Reports are all over the Internet about a recent study using nanoparticles as additions to vaccines that target lymph nodes. The study has found that, at least in mice, these nano-loaded treatments can boost antibody- and immune responses against lethal infections. The Duke University team that did the study says their loaded nanoparticles closely mimic the structure and actions of mast cells—those little guys that naturally help us fight infection. They say the fact that they can load the particles with different combinations of cytokines means they can steer the direction of the immune response.

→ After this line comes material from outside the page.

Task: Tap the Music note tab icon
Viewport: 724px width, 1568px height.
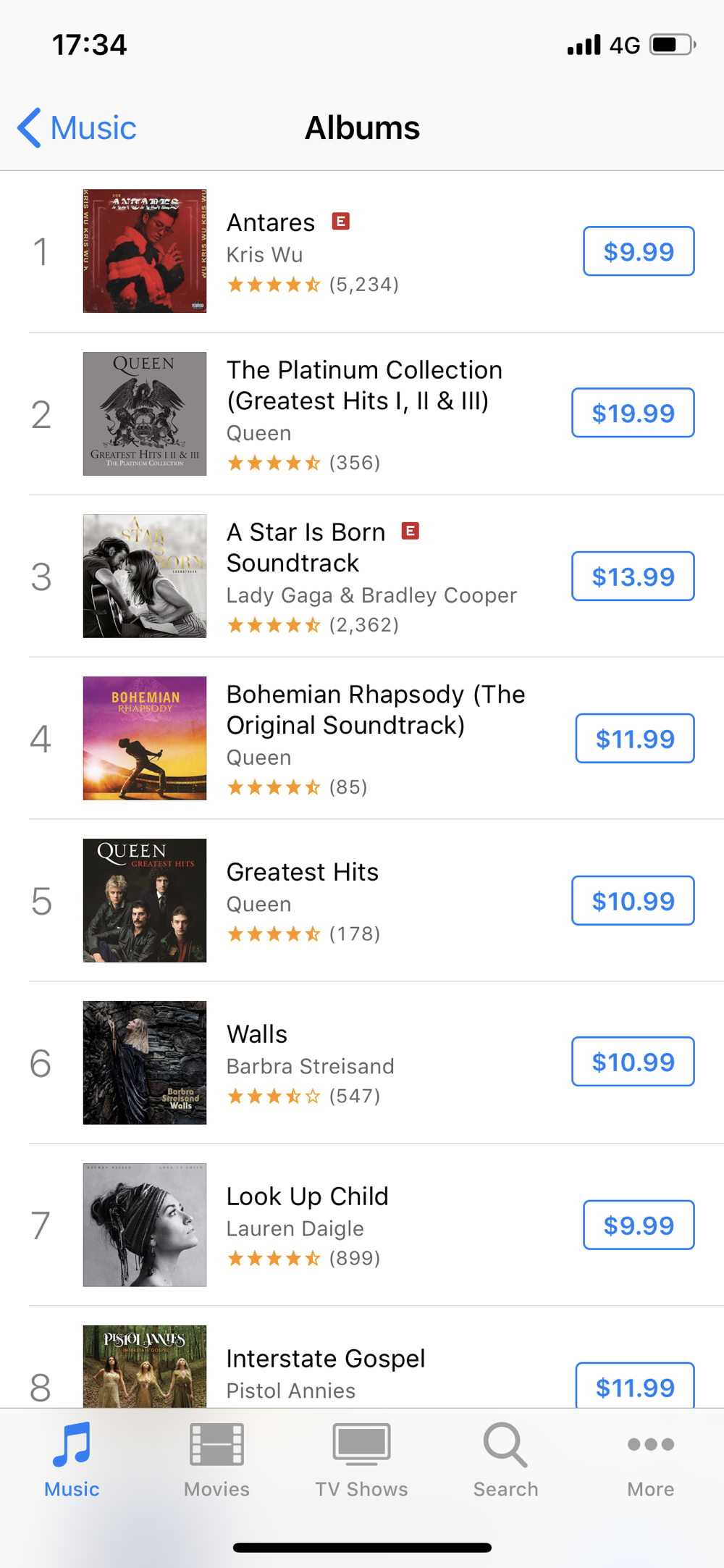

Sounds very promising indeed. My first thought was, this is in mice. How well does mouse research translate into human treatments? First, I learned that the mouse has 99% of the same genes as we humans. Then, too, scientists already have a huge selection of sophisticated tools for working with mice. Plus, the mouse’s tiny size makes it affordable for large studies.
Then I learned that lots of research studies conducted with mice have not translated at all well to humans. A global cross-discipline (academia, industry, clinical) group convened last year to discuss the whole mouse-as-model issue and came to some conclusions. The most significant of these, for our purposes here, seems to be that mice studies have been successfully translated mostly to validate drug targets and to determine safe and effective doses of combination treatments in humans. Read the entire (slightly windblown) mouse model conference report here.
Another example of successfully using nanoparticles as targeted carriers is in treating prostate cancer in mice. Tumors
shrank significantly, and treated mice survived much longer than untreated, and longer, too, than even those treated with the same drug but not delivered with the targeted nano carrier. And in this study they aimed to have the targeted drugs bypass both healthy tissue and the immune system. It’s wonderful that such precision is possible.
But meanwhile, because I regularly research information about the very long time—often decades—it takes for asbestos exposure to show up as deadly disease in human beings, I continue to worry about the long-term effects of manufactured nanoparticles being injected into living creatures. I sincerely hope scientists are planning long-term followup studies of mice treated with nanoparticle-boosted drugs and vaccines. Before we head towards human clinical studies, let’s make sure the mice didn’t get saved to live another day and then die of complications from having nanomaterials delivered directly into their bodies.